#### Prompt:
Count the lines below that contain the word "click" and give only that number.

Pixel coordinate grounding data:

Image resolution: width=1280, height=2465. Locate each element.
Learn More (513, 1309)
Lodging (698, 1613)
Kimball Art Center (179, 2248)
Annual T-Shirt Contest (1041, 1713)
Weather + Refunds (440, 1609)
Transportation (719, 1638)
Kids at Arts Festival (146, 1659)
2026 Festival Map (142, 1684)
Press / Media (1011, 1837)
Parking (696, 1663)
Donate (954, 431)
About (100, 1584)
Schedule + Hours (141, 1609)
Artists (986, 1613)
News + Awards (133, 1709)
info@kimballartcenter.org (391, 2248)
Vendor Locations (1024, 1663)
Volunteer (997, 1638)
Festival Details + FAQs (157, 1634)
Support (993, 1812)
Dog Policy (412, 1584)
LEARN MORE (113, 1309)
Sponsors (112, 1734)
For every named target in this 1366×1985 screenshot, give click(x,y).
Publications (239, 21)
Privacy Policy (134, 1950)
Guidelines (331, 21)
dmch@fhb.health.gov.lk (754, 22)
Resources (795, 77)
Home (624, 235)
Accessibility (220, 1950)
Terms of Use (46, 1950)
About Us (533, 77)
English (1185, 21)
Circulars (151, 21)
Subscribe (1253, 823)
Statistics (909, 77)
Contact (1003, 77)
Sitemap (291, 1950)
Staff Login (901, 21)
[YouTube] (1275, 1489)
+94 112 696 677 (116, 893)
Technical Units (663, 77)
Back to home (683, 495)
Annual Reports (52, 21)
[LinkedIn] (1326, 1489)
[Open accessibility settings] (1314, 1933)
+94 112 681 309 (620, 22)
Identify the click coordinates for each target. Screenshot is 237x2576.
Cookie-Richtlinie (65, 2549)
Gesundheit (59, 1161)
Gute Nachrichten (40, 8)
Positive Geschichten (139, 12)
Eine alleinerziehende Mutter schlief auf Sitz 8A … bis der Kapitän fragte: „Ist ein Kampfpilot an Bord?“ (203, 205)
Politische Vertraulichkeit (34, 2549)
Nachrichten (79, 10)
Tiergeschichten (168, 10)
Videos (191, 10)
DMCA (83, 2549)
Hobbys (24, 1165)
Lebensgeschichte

#### Expected output:
2